WHAT THE TASK ASKS: Each line of the data below that includes the string "entry" must be copied.

[Records drawn from a dataset]

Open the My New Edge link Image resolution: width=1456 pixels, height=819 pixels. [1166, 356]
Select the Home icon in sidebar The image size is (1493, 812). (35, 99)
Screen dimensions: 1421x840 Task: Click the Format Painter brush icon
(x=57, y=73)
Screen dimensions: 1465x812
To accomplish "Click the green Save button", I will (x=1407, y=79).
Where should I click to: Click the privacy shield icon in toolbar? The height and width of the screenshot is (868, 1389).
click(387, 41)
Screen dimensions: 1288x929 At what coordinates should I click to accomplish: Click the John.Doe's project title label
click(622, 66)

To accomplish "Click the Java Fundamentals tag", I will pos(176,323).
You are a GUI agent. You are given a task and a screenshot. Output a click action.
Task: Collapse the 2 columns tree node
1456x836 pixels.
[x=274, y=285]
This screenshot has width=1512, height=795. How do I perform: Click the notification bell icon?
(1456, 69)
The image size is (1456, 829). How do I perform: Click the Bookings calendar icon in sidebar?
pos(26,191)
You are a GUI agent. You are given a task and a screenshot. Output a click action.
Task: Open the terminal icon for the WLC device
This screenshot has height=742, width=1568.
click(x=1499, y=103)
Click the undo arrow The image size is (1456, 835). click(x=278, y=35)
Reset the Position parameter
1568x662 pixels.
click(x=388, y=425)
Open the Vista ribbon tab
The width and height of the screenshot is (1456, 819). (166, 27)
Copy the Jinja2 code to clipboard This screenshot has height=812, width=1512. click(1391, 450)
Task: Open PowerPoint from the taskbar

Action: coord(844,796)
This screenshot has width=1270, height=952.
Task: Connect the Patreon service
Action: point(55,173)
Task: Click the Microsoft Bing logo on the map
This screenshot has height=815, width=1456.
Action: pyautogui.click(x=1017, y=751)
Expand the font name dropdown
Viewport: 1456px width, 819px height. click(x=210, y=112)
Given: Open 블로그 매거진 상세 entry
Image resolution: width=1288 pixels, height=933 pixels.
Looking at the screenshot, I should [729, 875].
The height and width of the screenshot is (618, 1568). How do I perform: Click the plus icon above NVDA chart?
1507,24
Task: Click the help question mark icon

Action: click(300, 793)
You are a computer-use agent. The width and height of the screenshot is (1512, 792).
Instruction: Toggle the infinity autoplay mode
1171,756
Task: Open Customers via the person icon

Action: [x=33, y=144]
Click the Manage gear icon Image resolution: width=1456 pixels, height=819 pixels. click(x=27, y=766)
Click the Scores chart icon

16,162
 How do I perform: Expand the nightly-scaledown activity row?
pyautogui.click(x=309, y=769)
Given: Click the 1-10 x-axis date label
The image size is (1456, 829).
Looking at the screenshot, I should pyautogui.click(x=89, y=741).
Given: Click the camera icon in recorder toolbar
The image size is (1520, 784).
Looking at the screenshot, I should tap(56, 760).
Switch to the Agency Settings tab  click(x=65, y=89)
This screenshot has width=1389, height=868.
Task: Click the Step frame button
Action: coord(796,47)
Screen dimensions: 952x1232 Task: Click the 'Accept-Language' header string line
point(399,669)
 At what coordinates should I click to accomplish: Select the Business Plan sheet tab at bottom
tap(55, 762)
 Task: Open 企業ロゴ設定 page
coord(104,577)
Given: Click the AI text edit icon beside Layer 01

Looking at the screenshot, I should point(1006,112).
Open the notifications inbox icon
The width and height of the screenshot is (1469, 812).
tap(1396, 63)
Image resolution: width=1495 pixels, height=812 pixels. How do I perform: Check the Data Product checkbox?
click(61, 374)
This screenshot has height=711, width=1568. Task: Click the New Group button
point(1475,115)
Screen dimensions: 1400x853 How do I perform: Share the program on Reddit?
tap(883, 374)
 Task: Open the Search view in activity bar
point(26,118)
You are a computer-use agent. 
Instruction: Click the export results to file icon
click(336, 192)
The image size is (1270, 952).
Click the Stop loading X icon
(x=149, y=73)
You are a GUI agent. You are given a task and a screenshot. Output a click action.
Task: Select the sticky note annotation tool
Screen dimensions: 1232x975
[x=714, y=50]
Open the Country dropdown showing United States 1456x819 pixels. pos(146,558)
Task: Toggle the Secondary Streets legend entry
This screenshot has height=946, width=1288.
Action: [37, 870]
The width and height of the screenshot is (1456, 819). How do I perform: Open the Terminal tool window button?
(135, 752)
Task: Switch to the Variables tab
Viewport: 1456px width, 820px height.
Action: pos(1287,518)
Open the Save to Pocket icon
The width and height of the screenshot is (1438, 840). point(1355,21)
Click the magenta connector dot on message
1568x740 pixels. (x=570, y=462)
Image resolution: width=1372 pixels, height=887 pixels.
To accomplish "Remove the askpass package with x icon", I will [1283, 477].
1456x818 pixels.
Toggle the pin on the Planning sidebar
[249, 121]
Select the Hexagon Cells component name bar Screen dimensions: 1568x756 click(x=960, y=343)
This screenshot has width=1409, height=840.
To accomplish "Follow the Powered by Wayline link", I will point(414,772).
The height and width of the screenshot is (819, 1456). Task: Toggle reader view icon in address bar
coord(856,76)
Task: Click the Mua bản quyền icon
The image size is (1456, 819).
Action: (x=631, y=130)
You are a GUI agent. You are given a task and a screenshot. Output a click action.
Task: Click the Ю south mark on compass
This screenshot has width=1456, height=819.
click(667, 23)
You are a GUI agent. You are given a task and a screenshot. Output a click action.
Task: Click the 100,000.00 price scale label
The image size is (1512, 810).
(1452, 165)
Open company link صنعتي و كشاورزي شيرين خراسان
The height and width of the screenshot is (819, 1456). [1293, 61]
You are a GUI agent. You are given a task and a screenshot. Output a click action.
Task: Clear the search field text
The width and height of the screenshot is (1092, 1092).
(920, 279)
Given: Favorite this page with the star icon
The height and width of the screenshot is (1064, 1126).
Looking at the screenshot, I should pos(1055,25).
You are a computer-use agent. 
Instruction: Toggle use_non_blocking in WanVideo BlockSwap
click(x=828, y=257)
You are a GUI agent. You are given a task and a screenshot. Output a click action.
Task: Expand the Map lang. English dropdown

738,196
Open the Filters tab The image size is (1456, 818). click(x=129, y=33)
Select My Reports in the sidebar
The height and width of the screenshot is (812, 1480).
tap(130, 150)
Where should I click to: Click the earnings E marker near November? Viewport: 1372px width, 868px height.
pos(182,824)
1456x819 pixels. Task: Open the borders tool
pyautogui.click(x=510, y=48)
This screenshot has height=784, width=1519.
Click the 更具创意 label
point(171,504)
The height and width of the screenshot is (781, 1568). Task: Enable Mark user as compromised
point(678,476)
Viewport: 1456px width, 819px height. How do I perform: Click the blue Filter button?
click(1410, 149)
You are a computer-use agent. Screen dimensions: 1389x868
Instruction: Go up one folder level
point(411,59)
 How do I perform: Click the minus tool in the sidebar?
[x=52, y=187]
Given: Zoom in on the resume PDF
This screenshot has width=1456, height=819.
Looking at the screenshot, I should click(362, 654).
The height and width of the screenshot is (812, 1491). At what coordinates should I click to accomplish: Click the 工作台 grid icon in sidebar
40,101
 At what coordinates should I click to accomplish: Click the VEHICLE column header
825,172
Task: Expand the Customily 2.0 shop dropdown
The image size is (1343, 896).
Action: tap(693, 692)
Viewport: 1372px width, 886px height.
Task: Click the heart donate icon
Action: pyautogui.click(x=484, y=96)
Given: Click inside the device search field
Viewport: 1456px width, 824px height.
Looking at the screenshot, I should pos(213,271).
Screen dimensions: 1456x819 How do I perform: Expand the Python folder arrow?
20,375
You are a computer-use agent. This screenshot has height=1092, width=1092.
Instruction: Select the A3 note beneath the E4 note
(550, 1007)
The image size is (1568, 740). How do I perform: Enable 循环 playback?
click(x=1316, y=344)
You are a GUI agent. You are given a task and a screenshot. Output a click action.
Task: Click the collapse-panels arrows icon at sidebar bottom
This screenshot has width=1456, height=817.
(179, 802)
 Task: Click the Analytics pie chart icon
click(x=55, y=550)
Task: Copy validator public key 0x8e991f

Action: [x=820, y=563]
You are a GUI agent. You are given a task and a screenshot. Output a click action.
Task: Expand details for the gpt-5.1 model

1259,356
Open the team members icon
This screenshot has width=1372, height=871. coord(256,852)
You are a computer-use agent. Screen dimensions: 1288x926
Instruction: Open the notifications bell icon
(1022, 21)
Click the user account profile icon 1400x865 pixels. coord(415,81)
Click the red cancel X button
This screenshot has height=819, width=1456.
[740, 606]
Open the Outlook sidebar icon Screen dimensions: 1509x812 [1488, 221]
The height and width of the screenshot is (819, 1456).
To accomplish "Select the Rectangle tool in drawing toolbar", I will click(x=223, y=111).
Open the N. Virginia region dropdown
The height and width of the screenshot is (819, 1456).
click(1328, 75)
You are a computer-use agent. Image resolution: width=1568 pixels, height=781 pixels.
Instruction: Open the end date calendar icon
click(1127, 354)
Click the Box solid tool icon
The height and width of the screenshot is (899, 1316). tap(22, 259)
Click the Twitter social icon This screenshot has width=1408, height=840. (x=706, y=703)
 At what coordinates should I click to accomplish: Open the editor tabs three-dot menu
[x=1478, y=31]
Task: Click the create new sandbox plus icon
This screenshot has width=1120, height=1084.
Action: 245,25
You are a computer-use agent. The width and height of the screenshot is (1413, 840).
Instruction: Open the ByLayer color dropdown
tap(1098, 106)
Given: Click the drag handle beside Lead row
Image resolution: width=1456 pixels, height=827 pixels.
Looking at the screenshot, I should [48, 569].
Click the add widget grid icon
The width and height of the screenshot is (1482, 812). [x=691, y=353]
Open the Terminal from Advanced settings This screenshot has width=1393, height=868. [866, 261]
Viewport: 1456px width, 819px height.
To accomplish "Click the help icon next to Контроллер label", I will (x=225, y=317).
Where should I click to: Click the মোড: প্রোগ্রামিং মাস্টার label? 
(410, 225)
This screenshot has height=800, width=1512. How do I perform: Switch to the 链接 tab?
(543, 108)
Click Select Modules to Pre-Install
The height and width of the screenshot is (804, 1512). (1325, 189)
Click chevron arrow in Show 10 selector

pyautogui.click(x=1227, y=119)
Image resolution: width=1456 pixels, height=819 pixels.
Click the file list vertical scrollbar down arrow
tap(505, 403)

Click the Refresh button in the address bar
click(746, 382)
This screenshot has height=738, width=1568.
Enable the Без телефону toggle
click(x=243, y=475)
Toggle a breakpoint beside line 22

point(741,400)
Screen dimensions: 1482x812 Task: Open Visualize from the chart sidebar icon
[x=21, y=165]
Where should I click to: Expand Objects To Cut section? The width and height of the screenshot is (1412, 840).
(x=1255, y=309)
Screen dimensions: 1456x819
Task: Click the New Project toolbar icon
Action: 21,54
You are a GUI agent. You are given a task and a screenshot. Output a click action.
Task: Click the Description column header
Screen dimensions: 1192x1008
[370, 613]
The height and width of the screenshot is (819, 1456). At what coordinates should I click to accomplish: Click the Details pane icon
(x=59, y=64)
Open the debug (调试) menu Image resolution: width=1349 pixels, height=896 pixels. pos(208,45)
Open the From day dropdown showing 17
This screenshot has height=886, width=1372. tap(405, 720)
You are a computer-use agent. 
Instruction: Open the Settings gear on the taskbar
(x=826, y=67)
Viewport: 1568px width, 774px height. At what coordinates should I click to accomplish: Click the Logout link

TASK ANSWER:
Given: Open 블로그 매거진 상세 entry
Task: Toggle the Secondary Streets legend entry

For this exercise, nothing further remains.